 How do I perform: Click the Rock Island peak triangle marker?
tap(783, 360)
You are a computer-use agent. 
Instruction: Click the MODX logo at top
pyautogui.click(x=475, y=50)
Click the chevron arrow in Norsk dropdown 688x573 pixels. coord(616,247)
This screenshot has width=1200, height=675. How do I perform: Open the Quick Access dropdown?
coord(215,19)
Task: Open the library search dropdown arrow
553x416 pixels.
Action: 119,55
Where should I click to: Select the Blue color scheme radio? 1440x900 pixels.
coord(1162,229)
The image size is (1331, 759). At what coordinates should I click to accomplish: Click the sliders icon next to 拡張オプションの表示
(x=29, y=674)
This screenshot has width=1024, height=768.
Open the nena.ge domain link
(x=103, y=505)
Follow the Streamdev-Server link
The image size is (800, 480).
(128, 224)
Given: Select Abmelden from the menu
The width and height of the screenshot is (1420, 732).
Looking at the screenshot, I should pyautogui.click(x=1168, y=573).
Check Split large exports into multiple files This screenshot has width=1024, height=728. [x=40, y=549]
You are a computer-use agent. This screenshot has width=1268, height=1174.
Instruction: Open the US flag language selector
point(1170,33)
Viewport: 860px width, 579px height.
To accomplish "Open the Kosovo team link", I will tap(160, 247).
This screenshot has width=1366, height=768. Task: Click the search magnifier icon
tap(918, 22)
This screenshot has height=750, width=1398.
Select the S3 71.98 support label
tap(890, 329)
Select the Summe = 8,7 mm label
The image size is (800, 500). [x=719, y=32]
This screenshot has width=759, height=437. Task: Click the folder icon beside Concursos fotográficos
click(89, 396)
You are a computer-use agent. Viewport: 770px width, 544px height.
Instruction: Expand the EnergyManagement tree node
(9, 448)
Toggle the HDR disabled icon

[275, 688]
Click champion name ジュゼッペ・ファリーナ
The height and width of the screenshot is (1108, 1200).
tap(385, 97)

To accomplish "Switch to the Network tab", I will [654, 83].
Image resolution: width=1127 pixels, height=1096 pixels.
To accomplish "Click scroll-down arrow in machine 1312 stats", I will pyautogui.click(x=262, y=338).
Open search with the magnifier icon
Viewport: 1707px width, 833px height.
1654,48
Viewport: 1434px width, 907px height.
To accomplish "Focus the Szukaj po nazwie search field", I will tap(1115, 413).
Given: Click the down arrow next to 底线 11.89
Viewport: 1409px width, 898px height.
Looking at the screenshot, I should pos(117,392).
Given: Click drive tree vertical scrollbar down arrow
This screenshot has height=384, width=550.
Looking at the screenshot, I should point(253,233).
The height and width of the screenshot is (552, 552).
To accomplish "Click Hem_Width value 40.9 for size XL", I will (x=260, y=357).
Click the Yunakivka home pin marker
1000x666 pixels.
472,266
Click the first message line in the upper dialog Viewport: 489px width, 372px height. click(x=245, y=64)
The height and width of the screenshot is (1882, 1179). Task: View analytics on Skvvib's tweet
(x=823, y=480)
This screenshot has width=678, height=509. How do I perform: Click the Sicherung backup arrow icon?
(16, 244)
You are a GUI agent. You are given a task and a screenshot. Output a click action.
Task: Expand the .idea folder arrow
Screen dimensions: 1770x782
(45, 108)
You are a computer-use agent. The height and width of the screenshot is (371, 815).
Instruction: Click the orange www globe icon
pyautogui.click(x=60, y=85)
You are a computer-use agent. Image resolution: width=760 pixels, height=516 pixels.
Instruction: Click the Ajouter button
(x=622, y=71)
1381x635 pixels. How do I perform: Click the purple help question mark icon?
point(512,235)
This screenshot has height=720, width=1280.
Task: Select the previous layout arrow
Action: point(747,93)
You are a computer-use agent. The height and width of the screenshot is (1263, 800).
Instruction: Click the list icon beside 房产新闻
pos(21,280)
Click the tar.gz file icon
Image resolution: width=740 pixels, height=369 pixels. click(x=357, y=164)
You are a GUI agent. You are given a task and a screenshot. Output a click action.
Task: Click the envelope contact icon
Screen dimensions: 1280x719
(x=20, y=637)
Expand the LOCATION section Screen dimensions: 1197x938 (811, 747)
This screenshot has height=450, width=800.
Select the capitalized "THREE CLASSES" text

□ □ □ □ □

## [Exercise]
Where a line in the listing above includes the string "agent", copy that line.

## [Response below]
You are a computer-use agent. 
You are a computer-use agent. This screenshot has width=1268, height=1174.
You are a computer-use agent. Viewport: 770px width, 544px height.
You are a GUI agent. You are given a task and a screenshot. Output a click action.
You are a computer-use agent. The height and width of the screenshot is (371, 815).
You are a computer-use agent. Image resolution: width=760 pixels, height=516 pixels.
You are a computer-use agent. The height and width of the screenshot is (1263, 800).
You are a GUI agent. You are given a task and a screenshot. Output a click action.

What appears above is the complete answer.